Segment Open

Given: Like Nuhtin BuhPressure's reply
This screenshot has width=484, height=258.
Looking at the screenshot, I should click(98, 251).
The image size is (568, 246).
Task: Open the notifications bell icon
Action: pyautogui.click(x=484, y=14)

Segment Closed

- [Work to complete] Please repeat the listing word for word.

- [Result of the task]
Given: Like Nuhtin BuhPressure's reply
This screenshot has width=484, height=258.
Looking at the screenshot, I should click(98, 251).
The image size is (568, 246).
Task: Open the notifications bell icon
Action: pyautogui.click(x=484, y=14)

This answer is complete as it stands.